### Dataset entries
========
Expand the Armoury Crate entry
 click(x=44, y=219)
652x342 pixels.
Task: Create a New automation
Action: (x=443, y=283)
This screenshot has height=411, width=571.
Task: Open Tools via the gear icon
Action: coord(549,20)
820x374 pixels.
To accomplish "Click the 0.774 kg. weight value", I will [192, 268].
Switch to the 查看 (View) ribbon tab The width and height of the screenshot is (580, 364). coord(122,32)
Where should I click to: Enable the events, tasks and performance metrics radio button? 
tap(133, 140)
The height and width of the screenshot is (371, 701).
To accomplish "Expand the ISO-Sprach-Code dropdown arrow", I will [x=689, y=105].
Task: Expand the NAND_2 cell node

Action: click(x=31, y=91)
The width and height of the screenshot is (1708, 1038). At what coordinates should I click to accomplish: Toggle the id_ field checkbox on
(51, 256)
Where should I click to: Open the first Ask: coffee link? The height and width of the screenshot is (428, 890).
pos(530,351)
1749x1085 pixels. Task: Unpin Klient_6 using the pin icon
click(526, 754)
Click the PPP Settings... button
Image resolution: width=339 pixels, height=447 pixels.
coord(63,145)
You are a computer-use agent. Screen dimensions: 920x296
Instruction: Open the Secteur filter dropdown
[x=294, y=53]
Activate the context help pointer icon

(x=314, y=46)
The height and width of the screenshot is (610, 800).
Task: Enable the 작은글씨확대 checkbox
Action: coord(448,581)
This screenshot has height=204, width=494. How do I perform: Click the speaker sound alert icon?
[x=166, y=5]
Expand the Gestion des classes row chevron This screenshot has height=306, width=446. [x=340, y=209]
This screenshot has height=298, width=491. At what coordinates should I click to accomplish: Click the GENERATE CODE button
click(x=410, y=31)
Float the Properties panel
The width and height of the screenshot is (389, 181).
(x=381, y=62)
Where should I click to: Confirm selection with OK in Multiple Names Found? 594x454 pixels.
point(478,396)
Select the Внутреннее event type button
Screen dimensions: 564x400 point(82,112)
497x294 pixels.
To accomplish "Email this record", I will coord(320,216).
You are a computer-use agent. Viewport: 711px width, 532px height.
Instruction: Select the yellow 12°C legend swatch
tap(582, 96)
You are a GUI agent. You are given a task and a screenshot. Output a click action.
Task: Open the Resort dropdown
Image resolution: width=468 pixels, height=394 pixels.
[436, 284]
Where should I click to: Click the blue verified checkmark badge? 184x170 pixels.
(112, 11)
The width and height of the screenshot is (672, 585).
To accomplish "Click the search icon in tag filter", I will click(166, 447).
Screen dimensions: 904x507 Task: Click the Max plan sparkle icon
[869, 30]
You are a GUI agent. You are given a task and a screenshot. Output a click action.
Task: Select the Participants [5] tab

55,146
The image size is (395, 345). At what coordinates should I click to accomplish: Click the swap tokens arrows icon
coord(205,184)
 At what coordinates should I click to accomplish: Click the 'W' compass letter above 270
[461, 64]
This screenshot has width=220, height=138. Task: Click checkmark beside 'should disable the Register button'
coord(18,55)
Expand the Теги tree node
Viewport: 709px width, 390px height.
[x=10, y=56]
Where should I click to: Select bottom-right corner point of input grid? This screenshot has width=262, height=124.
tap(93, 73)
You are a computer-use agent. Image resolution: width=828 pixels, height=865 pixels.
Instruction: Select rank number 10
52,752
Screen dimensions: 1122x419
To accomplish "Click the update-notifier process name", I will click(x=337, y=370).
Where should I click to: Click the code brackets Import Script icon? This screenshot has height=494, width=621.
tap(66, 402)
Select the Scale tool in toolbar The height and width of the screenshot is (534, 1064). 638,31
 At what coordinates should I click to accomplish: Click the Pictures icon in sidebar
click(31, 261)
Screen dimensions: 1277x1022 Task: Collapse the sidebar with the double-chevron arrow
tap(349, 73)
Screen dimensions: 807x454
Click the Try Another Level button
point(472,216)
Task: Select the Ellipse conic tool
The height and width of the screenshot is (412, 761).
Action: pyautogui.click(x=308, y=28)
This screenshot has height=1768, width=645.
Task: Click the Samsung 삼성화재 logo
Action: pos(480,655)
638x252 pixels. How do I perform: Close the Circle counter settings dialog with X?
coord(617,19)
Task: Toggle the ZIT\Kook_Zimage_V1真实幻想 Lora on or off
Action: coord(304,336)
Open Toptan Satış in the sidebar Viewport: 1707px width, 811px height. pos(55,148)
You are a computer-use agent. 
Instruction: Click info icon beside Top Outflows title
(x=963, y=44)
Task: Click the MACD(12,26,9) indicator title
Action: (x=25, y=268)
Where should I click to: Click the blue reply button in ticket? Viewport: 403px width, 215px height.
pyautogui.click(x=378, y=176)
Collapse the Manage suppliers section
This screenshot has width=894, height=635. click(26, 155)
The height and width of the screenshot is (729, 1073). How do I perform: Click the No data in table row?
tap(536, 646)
========
### Action item
Every entry must be printed again, exactly as it reads.

### Exercise solution
Expand the Armoury Crate entry
 click(x=44, y=219)
652x342 pixels.
Task: Create a New automation
Action: (x=443, y=283)
This screenshot has height=411, width=571.
Task: Open Tools via the gear icon
Action: coord(549,20)
820x374 pixels.
To accomplish "Click the 0.774 kg. weight value", I will [192, 268].
Switch to the 查看 (View) ribbon tab The width and height of the screenshot is (580, 364). coord(122,32)
Where should I click to: Enable the events, tasks and performance metrics radio button? 
tap(133, 140)
The height and width of the screenshot is (371, 701).
To accomplish "Expand the ISO-Sprach-Code dropdown arrow", I will [x=689, y=105].
Task: Expand the NAND_2 cell node

Action: click(x=31, y=91)
The width and height of the screenshot is (1708, 1038). At what coordinates should I click to accomplish: Toggle the id_ field checkbox on
(51, 256)
Where should I click to: Open the first Ask: coffee link? The height and width of the screenshot is (428, 890).
pos(530,351)
1749x1085 pixels. Task: Unpin Klient_6 using the pin icon
click(526, 754)
Click the PPP Settings... button
Image resolution: width=339 pixels, height=447 pixels.
coord(63,145)
You are a computer-use agent. Screen dimensions: 920x296
Instruction: Open the Secteur filter dropdown
[x=294, y=53]
Activate the context help pointer icon

(x=314, y=46)
The height and width of the screenshot is (610, 800).
Task: Enable the 작은글씨확대 checkbox
Action: coord(448,581)
This screenshot has height=204, width=494. How do I perform: Click the speaker sound alert icon?
[x=166, y=5]
Expand the Gestion des classes row chevron This screenshot has height=306, width=446. [x=340, y=209]
This screenshot has height=298, width=491. At what coordinates should I click to accomplish: Click the GENERATE CODE button
click(x=410, y=31)
Float the Properties panel
The width and height of the screenshot is (389, 181).
(x=381, y=62)
Where should I click to: Confirm selection with OK in Multiple Names Found? 594x454 pixels.
point(478,396)
Select the Внутреннее event type button
Screen dimensions: 564x400 point(82,112)
497x294 pixels.
To accomplish "Email this record", I will coord(320,216).
You are a computer-use agent. Viewport: 711px width, 532px height.
Instruction: Select the yellow 12°C legend swatch
tap(582, 96)
You are a GUI agent. You are given a task and a screenshot. Output a click action.
Task: Open the Resort dropdown
Image resolution: width=468 pixels, height=394 pixels.
[436, 284]
Where should I click to: Click the blue verified checkmark badge? 184x170 pixels.
(112, 11)
The width and height of the screenshot is (672, 585).
To accomplish "Click the search icon in tag filter", I will click(166, 447).
Screen dimensions: 904x507 Task: Click the Max plan sparkle icon
[869, 30]
You are a GUI agent. You are given a task and a screenshot. Output a click action.
Task: Select the Participants [5] tab

55,146
The image size is (395, 345). At what coordinates should I click to accomplish: Click the swap tokens arrows icon
coord(205,184)
 At what coordinates should I click to accomplish: Click the 'W' compass letter above 270
[461, 64]
This screenshot has width=220, height=138. Task: Click checkmark beside 'should disable the Register button'
coord(18,55)
Expand the Теги tree node
Viewport: 709px width, 390px height.
[x=10, y=56]
Where should I click to: Select bottom-right corner point of input grid? This screenshot has width=262, height=124.
tap(93, 73)
You are a computer-use agent. Image resolution: width=828 pixels, height=865 pixels.
Instruction: Select rank number 10
52,752
Screen dimensions: 1122x419
To accomplish "Click the update-notifier process name", I will click(x=337, y=370).
Where should I click to: Click the code brackets Import Script icon? This screenshot has height=494, width=621.
tap(66, 402)
Select the Scale tool in toolbar The height and width of the screenshot is (534, 1064). 638,31
 At what coordinates should I click to accomplish: Click the Pictures icon in sidebar
click(31, 261)
Screen dimensions: 1277x1022 Task: Collapse the sidebar with the double-chevron arrow
tap(349, 73)
Screen dimensions: 807x454
Click the Try Another Level button
point(472,216)
Task: Select the Ellipse conic tool
The height and width of the screenshot is (412, 761).
Action: pyautogui.click(x=308, y=28)
This screenshot has height=1768, width=645.
Task: Click the Samsung 삼성화재 logo
Action: pos(480,655)
638x252 pixels. How do I perform: Close the Circle counter settings dialog with X?
coord(617,19)
Task: Toggle the ZIT\Kook_Zimage_V1真实幻想 Lora on or off
Action: coord(304,336)
Open Toptan Satış in the sidebar Viewport: 1707px width, 811px height. pos(55,148)
You are a computer-use agent. 
Instruction: Click info icon beside Top Outflows title
(x=963, y=44)
Task: Click the MACD(12,26,9) indicator title
Action: (x=25, y=268)
Where should I click to: Click the blue reply button in ticket? Viewport: 403px width, 215px height.
pyautogui.click(x=378, y=176)
Collapse the Manage suppliers section
This screenshot has width=894, height=635. click(26, 155)
The height and width of the screenshot is (729, 1073). How do I perform: Click the No data in table row?
tap(536, 646)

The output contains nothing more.